*Your goal*.
State how many lines of the data contain the word "status", and write nothing besides the number.

*Source records*.
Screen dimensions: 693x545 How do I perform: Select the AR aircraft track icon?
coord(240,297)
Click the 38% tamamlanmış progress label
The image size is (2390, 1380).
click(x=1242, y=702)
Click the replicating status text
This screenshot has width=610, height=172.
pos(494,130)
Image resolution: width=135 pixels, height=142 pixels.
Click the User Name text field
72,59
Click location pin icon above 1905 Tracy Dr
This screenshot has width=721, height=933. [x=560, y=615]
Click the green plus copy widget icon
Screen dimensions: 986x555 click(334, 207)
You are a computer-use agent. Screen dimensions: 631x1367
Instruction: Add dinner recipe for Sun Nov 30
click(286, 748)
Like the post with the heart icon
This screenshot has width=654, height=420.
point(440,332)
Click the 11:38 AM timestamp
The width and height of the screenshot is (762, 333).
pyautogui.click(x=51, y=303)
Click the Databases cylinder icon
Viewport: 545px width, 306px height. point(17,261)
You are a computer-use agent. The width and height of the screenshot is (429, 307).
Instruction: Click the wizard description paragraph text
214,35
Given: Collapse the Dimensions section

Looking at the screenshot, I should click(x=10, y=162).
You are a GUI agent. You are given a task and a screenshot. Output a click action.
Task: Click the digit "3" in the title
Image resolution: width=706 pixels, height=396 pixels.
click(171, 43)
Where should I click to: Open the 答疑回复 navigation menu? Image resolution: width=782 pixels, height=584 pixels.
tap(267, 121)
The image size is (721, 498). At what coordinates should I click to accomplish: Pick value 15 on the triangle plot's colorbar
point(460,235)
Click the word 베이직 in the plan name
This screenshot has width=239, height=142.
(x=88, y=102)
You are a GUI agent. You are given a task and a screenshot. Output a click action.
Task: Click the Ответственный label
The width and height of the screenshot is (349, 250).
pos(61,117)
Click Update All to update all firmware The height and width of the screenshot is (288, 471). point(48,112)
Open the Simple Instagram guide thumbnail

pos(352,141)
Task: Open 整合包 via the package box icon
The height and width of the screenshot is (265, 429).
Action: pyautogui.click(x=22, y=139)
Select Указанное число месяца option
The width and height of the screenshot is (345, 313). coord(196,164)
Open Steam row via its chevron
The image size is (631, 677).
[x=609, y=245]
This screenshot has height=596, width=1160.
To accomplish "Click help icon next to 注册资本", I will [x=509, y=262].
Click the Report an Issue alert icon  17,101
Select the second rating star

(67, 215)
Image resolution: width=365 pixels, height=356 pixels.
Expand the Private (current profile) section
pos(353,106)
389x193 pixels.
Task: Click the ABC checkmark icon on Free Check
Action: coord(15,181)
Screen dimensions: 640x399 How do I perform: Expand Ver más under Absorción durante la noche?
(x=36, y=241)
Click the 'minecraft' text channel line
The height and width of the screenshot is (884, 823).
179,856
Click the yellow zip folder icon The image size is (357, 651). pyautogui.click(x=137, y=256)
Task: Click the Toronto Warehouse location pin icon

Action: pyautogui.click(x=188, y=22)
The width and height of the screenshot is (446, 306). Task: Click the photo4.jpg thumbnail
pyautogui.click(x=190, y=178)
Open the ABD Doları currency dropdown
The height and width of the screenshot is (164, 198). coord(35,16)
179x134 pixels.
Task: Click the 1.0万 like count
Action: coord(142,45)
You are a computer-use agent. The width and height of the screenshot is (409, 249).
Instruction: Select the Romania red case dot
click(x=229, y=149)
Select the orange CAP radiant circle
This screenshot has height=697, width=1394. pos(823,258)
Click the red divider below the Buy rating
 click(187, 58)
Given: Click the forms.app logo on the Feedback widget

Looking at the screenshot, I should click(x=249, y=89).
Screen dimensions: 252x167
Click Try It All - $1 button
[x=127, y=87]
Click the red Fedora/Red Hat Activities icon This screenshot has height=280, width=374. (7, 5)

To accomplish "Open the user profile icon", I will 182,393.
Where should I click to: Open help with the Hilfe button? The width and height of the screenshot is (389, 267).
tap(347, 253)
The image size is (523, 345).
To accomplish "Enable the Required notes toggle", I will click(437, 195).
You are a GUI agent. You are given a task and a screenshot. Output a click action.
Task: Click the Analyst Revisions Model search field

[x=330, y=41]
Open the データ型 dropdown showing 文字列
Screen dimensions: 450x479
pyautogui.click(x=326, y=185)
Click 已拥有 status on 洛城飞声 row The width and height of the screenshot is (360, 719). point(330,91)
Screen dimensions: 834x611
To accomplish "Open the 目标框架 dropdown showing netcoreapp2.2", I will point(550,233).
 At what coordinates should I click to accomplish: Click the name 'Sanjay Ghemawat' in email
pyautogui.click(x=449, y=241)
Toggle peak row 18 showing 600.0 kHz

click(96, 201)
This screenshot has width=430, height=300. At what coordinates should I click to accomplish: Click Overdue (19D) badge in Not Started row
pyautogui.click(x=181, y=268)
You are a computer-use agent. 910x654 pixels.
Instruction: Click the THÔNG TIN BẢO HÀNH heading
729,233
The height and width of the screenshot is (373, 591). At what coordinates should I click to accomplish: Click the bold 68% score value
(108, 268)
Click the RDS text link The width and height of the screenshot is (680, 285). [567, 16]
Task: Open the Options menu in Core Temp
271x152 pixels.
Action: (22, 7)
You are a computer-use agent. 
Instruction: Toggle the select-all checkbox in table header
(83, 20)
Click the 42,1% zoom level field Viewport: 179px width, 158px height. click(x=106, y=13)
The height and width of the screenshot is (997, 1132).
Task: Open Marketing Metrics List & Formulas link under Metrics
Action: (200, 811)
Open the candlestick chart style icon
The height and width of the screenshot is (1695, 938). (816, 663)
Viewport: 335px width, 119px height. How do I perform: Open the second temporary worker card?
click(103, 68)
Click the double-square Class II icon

*Worked solution*.
2